• **Your objective**:
Reproduce the lines below verbatim, from the first one up to and including the line with "Adiabatické chlazení vodou (54, 462)". Omit the pictures.

• **Records for the task**:
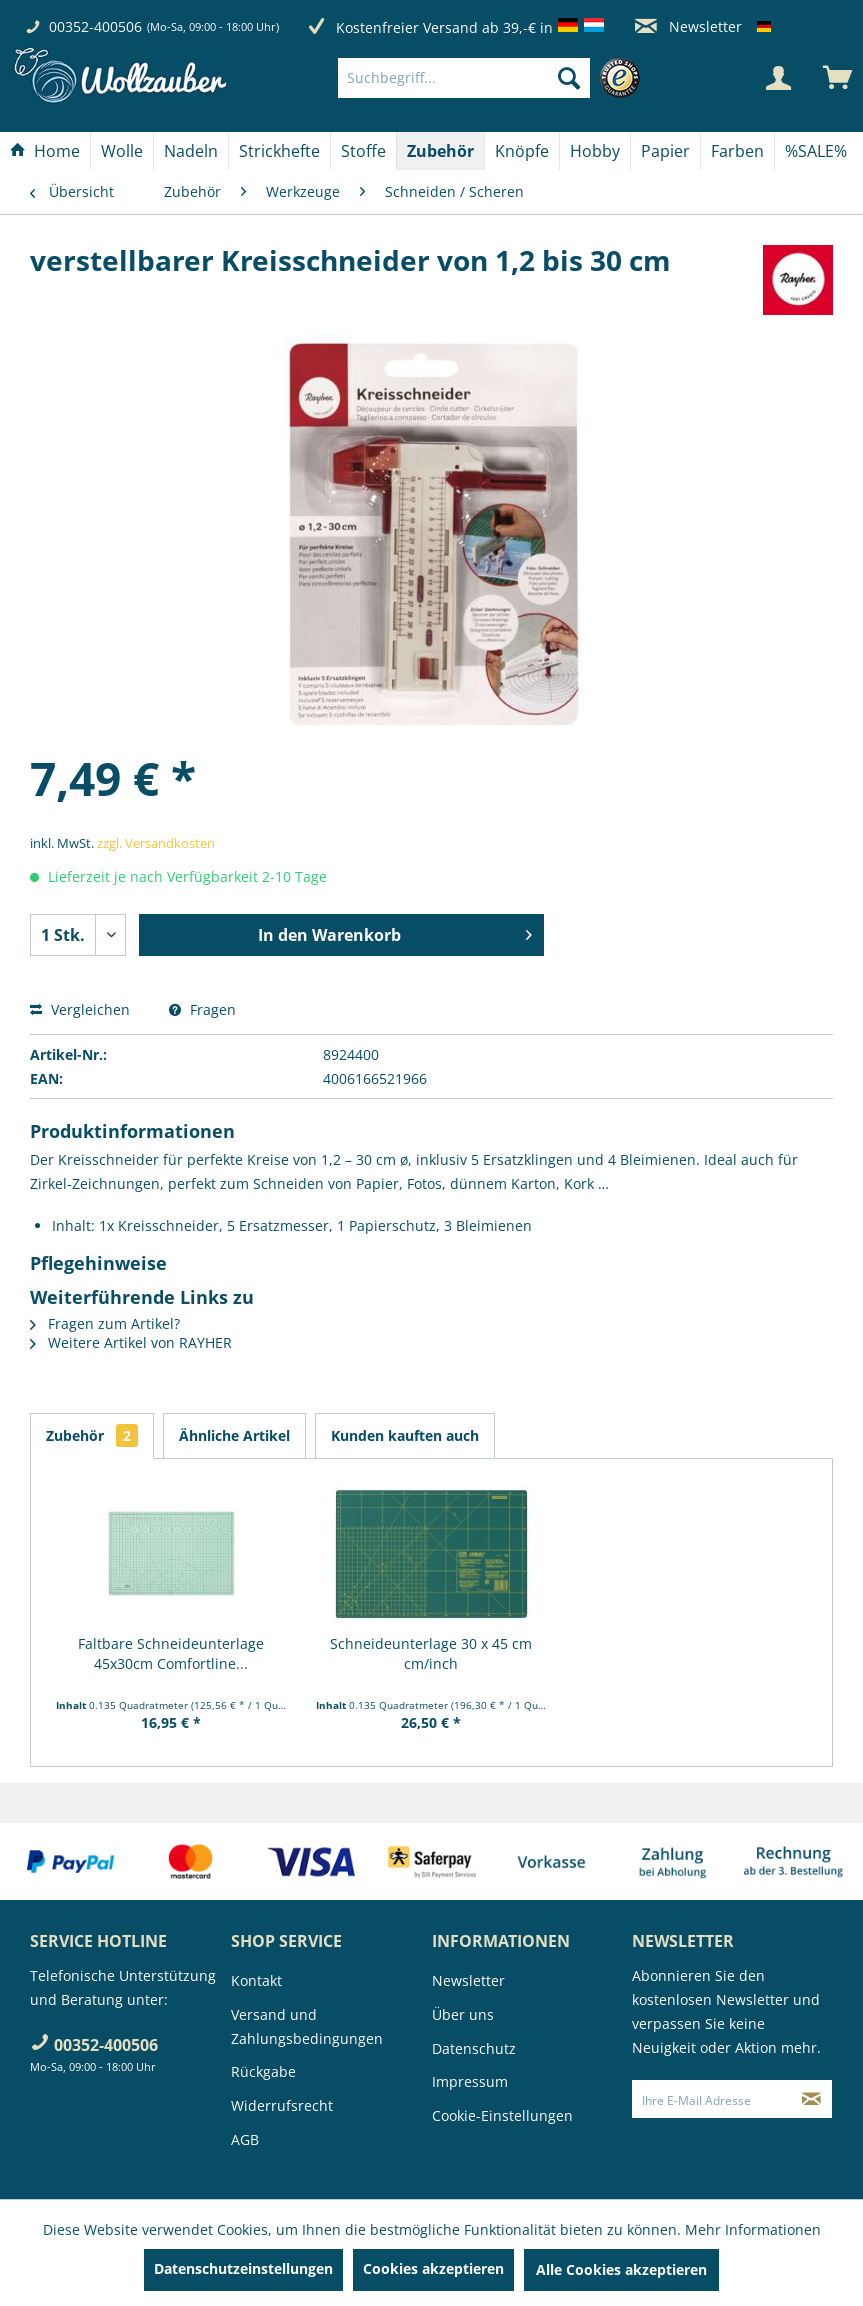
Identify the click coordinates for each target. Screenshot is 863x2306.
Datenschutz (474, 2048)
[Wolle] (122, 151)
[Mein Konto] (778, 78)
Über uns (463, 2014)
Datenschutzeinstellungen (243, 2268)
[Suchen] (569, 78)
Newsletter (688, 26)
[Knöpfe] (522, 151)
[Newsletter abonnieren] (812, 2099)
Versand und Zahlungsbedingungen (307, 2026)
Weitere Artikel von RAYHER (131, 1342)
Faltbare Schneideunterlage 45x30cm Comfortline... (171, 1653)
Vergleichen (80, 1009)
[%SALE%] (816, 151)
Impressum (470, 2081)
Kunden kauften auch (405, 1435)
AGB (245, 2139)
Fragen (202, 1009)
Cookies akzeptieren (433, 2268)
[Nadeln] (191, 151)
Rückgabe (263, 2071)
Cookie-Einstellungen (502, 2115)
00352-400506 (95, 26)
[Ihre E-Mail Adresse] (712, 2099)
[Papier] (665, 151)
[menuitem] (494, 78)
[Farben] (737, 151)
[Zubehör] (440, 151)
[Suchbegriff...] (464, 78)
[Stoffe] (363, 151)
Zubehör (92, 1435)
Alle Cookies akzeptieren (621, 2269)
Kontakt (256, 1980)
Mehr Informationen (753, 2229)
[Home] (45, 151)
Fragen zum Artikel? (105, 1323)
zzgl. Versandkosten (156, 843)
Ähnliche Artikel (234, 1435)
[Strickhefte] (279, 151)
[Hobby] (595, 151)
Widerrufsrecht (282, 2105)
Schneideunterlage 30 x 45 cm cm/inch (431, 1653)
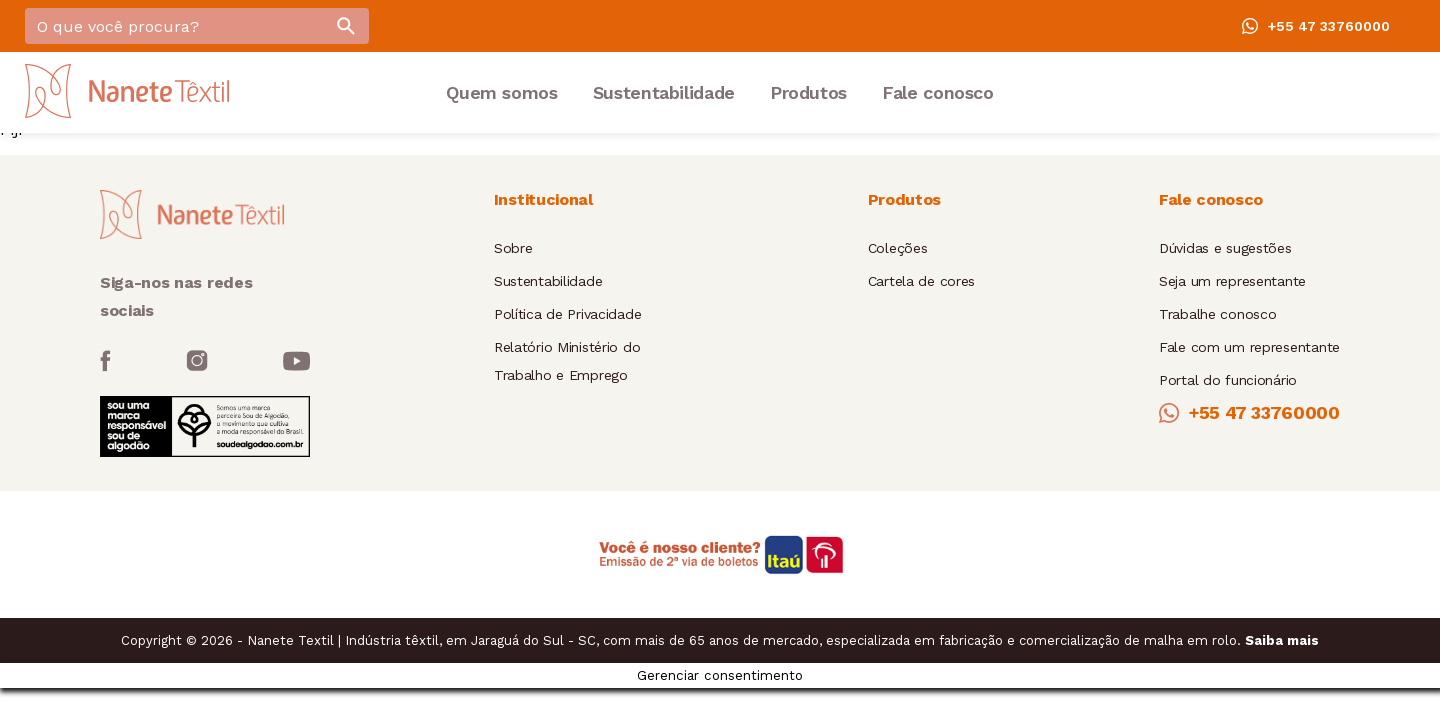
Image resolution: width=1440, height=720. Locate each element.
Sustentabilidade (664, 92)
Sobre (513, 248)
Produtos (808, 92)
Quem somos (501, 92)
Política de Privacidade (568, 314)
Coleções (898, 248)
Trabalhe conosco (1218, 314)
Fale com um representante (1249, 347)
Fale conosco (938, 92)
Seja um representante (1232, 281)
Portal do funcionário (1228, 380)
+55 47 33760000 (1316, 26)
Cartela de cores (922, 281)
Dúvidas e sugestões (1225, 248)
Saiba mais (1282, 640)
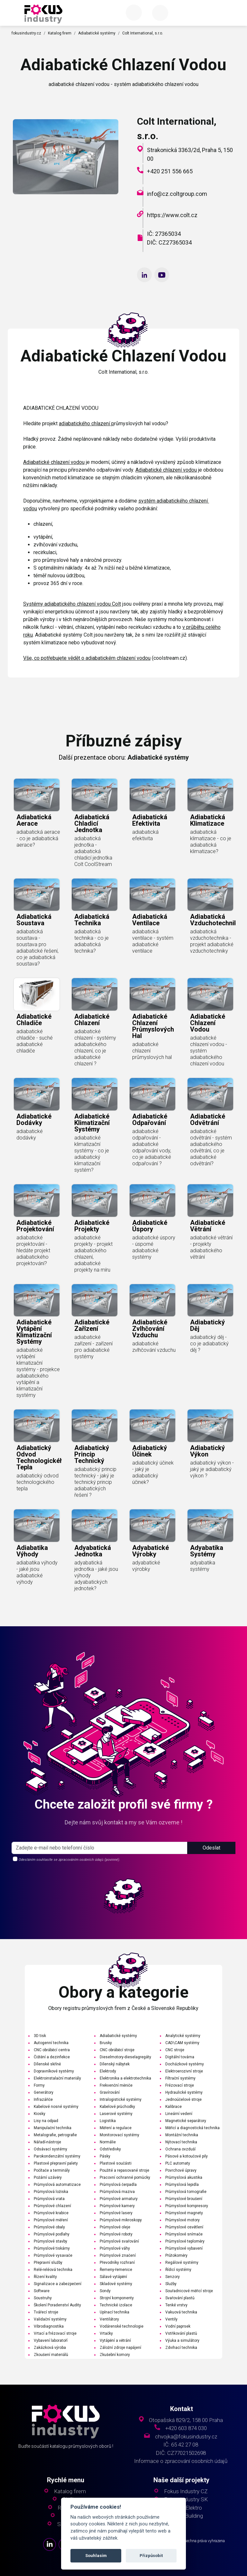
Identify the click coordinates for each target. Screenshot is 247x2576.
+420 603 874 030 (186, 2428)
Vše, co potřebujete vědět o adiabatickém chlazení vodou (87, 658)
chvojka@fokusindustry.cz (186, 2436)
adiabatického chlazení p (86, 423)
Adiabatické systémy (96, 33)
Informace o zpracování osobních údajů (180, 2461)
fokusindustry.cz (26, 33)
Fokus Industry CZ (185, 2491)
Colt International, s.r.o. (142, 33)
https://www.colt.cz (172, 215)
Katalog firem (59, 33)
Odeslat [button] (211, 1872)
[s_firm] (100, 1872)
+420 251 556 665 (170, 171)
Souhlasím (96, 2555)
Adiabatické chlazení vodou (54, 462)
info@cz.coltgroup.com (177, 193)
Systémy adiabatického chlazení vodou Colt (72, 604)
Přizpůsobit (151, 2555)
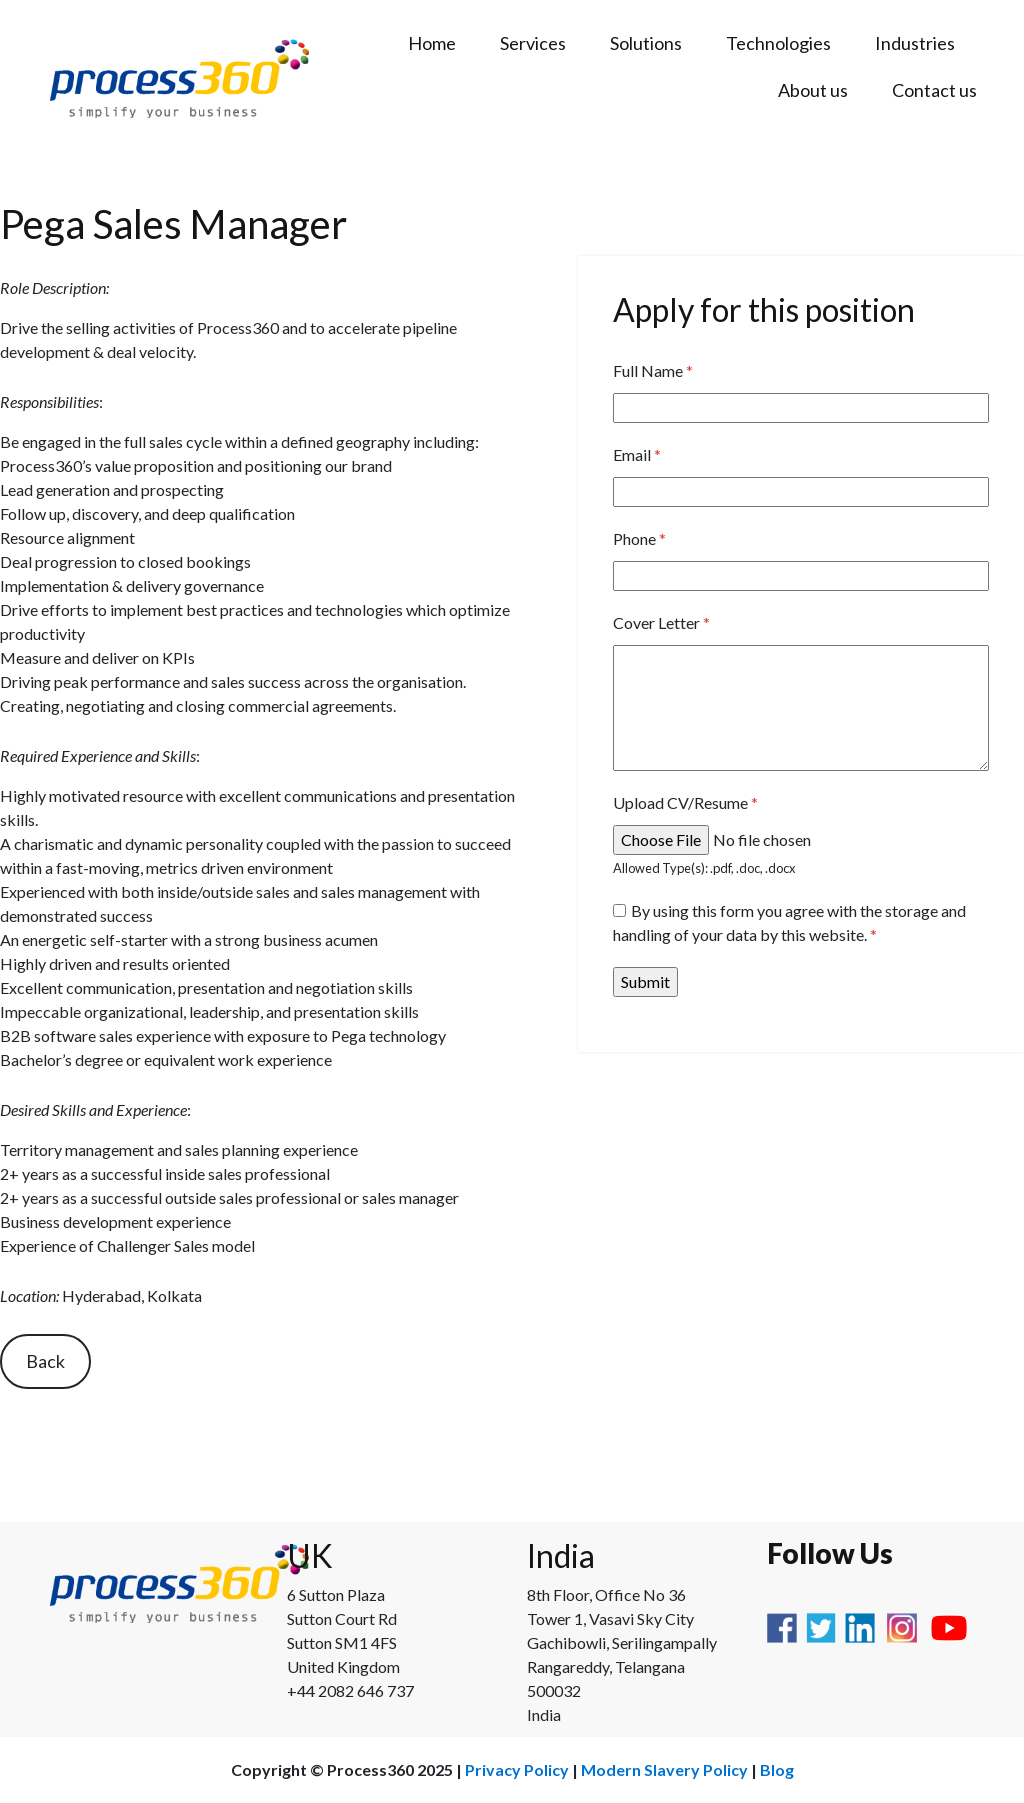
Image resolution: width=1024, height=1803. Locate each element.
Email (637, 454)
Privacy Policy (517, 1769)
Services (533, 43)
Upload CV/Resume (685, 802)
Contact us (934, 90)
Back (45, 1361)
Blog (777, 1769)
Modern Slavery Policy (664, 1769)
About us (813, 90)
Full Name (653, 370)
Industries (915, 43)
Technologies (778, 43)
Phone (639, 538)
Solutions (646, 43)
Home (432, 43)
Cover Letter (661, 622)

• **Final answer**:
Identify the click coordinates for each target. Screenshot is 863x2306.
Datenschutz (474, 2048)
[Wolle] (122, 151)
[Mein Konto] (778, 78)
Über uns (463, 2014)
Datenschutzeinstellungen (243, 2268)
[Suchen] (569, 78)
Newsletter (688, 26)
[Knöpfe] (522, 151)
[Newsletter abonnieren] (812, 2099)
Versand und Zahlungsbedingungen (307, 2026)
Weitere Artikel von RAYHER (131, 1342)
Faltbare Schneideunterlage 45x30cm Comfortline... (171, 1653)
Vergleichen (80, 1009)
[%SALE%] (816, 151)
Impressum (470, 2081)
Kunden kauften auch (405, 1435)
AGB (245, 2139)
Fragen (202, 1009)
Cookies akzeptieren (433, 2268)
[Nadeln] (191, 151)
Rückgabe (263, 2071)
Cookie-Einstellungen (502, 2115)
00352-400506 (95, 26)
[Ihre E-Mail Adresse] (712, 2099)
[Papier] (665, 151)
[menuitem] (494, 78)
[Farben] (737, 151)
[Zubehör] (440, 151)
[Suchbegriff...] (464, 78)
[Stoffe] (363, 151)
Zubehör (92, 1435)
Alle Cookies akzeptieren (621, 2269)
Kontakt (256, 1980)
Mehr Informationen (753, 2229)
[Home] (45, 151)
Fragen zum Artikel? (105, 1323)
zzgl. Versandkosten (156, 843)
Ähnliche Artikel (234, 1435)
[Strickhefte] (279, 151)
[Hobby] (595, 151)
Widerrufsrecht (282, 2105)
Schneideunterlage 30 x 45 cm cm/inch (431, 1653)
Image resolution: width=1440, height=720. Locate each element.
Sustentabilidade (664, 92)
Sobre (513, 248)
Produtos (808, 92)
Quem somos (501, 92)
Política de Privacidade (568, 314)
Coleções (898, 248)
Trabalhe conosco (1218, 314)
Fale com um representante (1249, 347)
Fale conosco (938, 92)
Seja um representante (1232, 281)
Portal do funcionário (1228, 380)
+55 47 33760000 (1316, 26)
Cartela de cores (922, 281)
Dúvidas e sugestões (1225, 248)
Saiba mais (1282, 640)
Identify the click coordinates for each target. Screenshot is 247x2576.
+420 603 874 030 (186, 2428)
Vše, co potřebujete vědět o adiabatickém chlazení vodou (87, 658)
chvojka@fokusindustry.cz (186, 2436)
adiabatického chlazení p (86, 423)
Adiabatické systémy (96, 33)
Informace o zpracování osobních údajů (180, 2461)
fokusindustry.cz (26, 33)
Fokus Industry CZ (185, 2491)
Colt International, s.r.o. (142, 33)
https://www.colt.cz (172, 215)
Katalog firem (59, 33)
Odeslat [button] (211, 1872)
[s_firm] (100, 1872)
+420 251 556 665 (170, 171)
Souhlasím (96, 2555)
Adiabatické chlazení vodou (54, 462)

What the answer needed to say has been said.